Shares of CF Industries (NYSE:CF), Nutrien (NYSE:NTR), and Mosaic (NYSE:MOS) have surged between 5% and 35% since January, outpacing the benchmark S&P 500 Index, as the U.S.-Israeli strikes on Iran threw the world’s most critical fertilizer supply chain into disarray.
The Strait of Hormuz, through which roughly one-third of global fertilizer trade passes, sits at the center of the crisis. And with the Northern Hemisphere spring planting window opening now, analysts say the consequences could extend well beyond trading floors.
“Fertilizer markets have already reacted quickly, with prices rising roughly 30% in less than two weeks since the conflict began,” Hunter Swisher, CEO of agricultural technology company Phospholutions, told Benzinga. “That kind of move reflects how interconnected the fertilizer system is with global energy production, raw material inputs, and shipping routes.”
Gulf nations account for approximately 30% of globally traded urea, the world’s most widely used nitrogen fertilizer, and about 20% of ammonia, the feedstock from which urea is derived. The conflict has placed both supply lines and the natural gas feedstocks that underpin them under direct threat.
“Volatility in natural gas prices is translated into urea via ammonia, as we have already seen. Both large fertilizer importers and food-importing regions are vulnerable to fertilizer costs and availability,” Dr. Maksim Sonin, a Stanford-affiliated energy expert, told Benzinga.
The disruption is not limited to nitrogen. Nearly 50% of global sulfur exports also pass through the strait, according to the Fertilizer Institute. Sulfur is a key input for phosphoric acid — the building block of phosphate fertilizers. “When disruptions occur in that region, it doesn’t just affect one product — it creates ripple effects across the entire fertilizer supply chain,” Swisher added.
Urea prices at the key New Orleans import hub have jumped from about $475 per metric ton before the conflict to as high as $683 — a move of nearly 44% at the peak. Equity markets have moved sharply in response. Shares in CF Industries, the largest U.S. ammonia producer and a pure-play nitrogen company, are up about 37% since January as the standout performer in the sector. Nutrien has gained around 20% over the same period, while Mosaic is up roughly 6%.

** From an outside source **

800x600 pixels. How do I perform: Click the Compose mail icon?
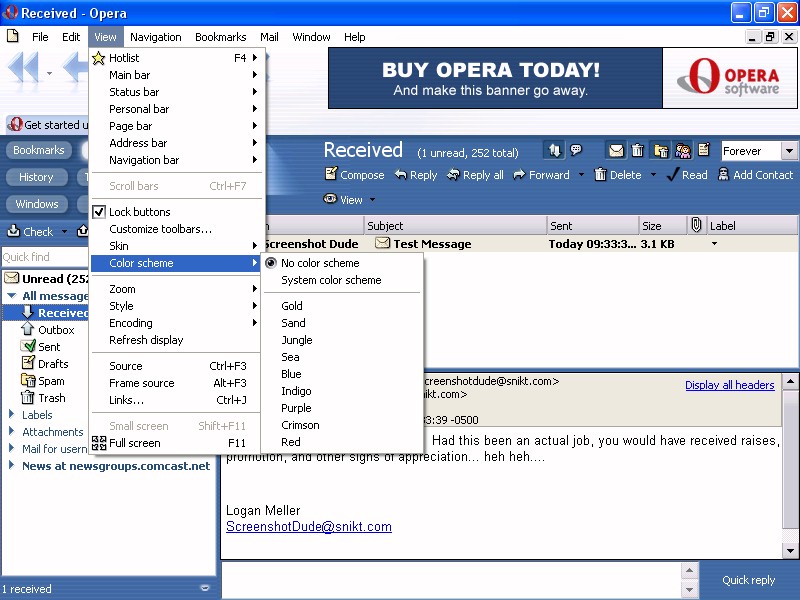[331, 175]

Broader commodity markets have also been volatile, with wheat futures approaching multi-year highs and crude oil briefly topping $100 a barrel.
The timing of the disruption is what makes it particularly acute. About 50% of the nitrogen applied to U.S. corn is spread in the spring. A vessel loading in the Persian Gulf today takes roughly 30 days to reach U.S. shores, and another three to four weeks to reach interior farm markets. This means product stranded now may simply not arrive before planting decisions are locked in.
“If those shipments are blocked during the spring planting season, it could affect fertilizer availability in markets such as India and Bangladesh, raising the risk of lower crop yields across South Asia and parts of Latin America and potentially feeding food price inflation into the global cost base in the second half of 2026,” David Fairnie, a supply chain security expert, told Benzinga.
QatarEnergy has been forced to halt production at the world’s largest single-site urea plant, while Indian manufacturers have cut output and Bangladesh has curtailed operations at several domestic fertilizer facilities as Gulf feedstock flows have tightened.
The Russia-Ukraine war triggered a global grain shock in 2022, but analysts say this situation is structurally different and potentially more severe.
“Instead of disrupting the grain supply directly, fertilizer disruptions affect the system upstream by making grain more expensive to produce and potentially reducing global output,” Swisher said.
European producers, already hobbled by elevated gas prices since Russia’s 2022 invasion, have limited spare capacity to fill the gap. Non-Gulf suppliers could theoretically ramp up, but that takes time, which the spring planting calendar does not allow.
“Faster restoration of the usual route would be best. If that is not possible in the short to mid run, then increased production by capable non-Gulf suppliers, along with easing of export restrictions and re-routing, could help,” Sonin said.
The Trump administration has pledged naval escorts for fuel tankers through the Strait, with the American Farm Bureau Federation (AFBF) calling for those protections to be extended explicitly to fertilizer shipments.
“These supply chain shocks are expected to drive already record-high input prices even higher at a time when farm margins are already extremely tight, and many farmers are underwater,” said AFBF President Zippy Duvall.